天恢の霊感遍路日記 (阿波編)

 

1回・6日目 20番:鶴林寺〜21番:平等寺  200763(日)

タイム

ポイント

備考 (見処&移動機関)

7:10

 

金子や

8:158:35

20番:鶴林寺

仁王門・本堂前の雌雄の鶴像    

9:50

長井橋

 

11:0012:00

21番:大龍寺

山上大伽藍 仁王門 持仏堂龍の天井絵 舎心ヶ嶽 

14:26

大根峠

 

15:2015:50

22番:平等寺

本堂外陣の草花の天井画 水向六地蔵尊 白水の井戸  

15:55

 

山茶花の宿

 

朝食時間は6時半(遅い)ということだったが、実際は640分過ぎだった。 遍路にとって、朝の10分は貴重な時間ということが分からんのか! 何や彼やで手間取って「金子や」の出発は740分になった。 宿の待遇はどうであれ、「南無大師遍照金剛(3回)有難うございました。」と、なる。

 

振り返れば眼下に勝浦川・・・

胸突き八丁、直線的な急坂が続く・・

雨中に浮かぶ仁王門・・・

 

すぐに山道に入り、途中で、雲行きが怪しくなってきた。「一に焼山、二にお鶴、三に太龍」といわれ、四国霊場札所で二番目の難所といわれる。鶴林寺への道がなぜ「遍路ころがし」なのか、わかるような気がする。多くの登り道が胸突き八丁、急坂で直線的なのである。九十九折じゃなくて直線なので、お遍路さんには相当堪える道である。急坂を登り切ると、杉やヒノキに囲まれ、深山の霊気を感じさせる仁王門が雨中に浮かび上がった。

 

20番 鶴林寺 

 

この寺は、標高516m、鶴ノ嶽と呼ばれる鶴林寺山の山頂付近に建っている。太龍寺と向かい合う位置にあり、太龍寺は金剛界道場、この鶴林寺は胎蔵界道場とされている。老杉に舞い降りた二羽の鶴にゆかりの寺で、仁王門と本堂前に二対の鶴の像がある。仁王門で迎えてくれるのは、そのうちの一対の木彫りの「お鶴さん」であるが仁王様の「剛」と鶴の「柔」が好対照をなして、仁王様とペアになって鶴林寺を護っている。

 

山門からはいるとおおきな杉木立・・・

関ヶ原の戦いの頃に再建された本堂

雨で、霧にかすむ三重塔・・・

 

仁王門を入ると、小雨に煙る静寂な境内が広がる。杉木立は、「お鶴さん」の縁起を偲ばせるのに十分な年輪を感じさせる。参道を行くと右手に宿坊。右手に護摩堂、大師堂、本坊が並ぶ。護摩堂横の石段を上れば本堂である。ほかに境内には、六体の地蔵菩薩像と大師像が納められた六角地蔵堂、忠霊殿、鎮守堂、鐘楼、三重塔などがあり、また仁王門の仁王像は、運慶の作といわれている。

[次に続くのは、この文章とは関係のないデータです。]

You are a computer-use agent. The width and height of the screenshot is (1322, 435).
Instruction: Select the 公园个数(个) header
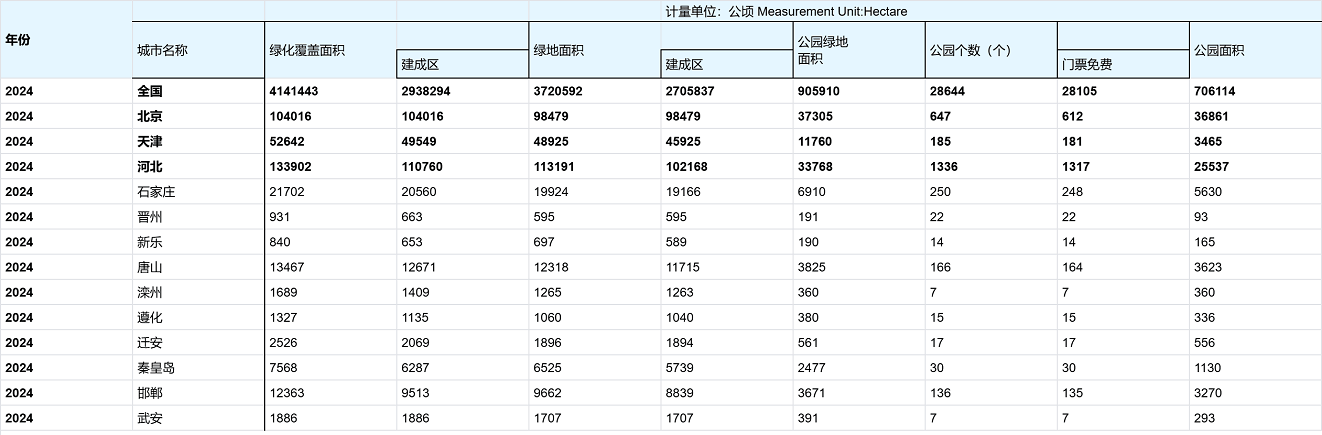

そもそも鶴林寺は、恒武天皇の勅願により、弘法大師が開基した。大師がこの地で修行中に雌雄の2羽の白鶴が杉の古木に舞い降り、翼を広げて黄金の小さな地蔵菩薩を護っているのを目にした。歓喜した大師は三尺(1メートル)の地蔵尊を刻み、その胎内に降りてきた金色の地蔵菩薩を納め、本尊としたといわれる。

 

さてさて、ここの見所は?

 

シンボルの鶴さん・・・

本堂両脇には、ご本尊や巡礼者を見守るかのように青銅製の「鶴一対」がある。高さ3mの大きな鶴。右は羽を広げ、天に向かって飛び立つような姿。左は、くちばしを閉じて静止。昔から「お鶴さん」とよばれるこの寺のシンボルである。本尊が降臨した杉の木は、現在も本堂の左手にあり、信仰の篤い人は白鶴を見ることができるといわれている。

近年、「鶴は千年、亀は万年」で、第20番鶴林寺の鶴さんと第39番延光寺の赤亀さんがすこぶる人気の的となっている。 どういう風に表現するかというと白衣や笈摺の背中に「鶴」と「亀」のご朱印をいただいて、それをさり気なく着こなすのが流行っているようである。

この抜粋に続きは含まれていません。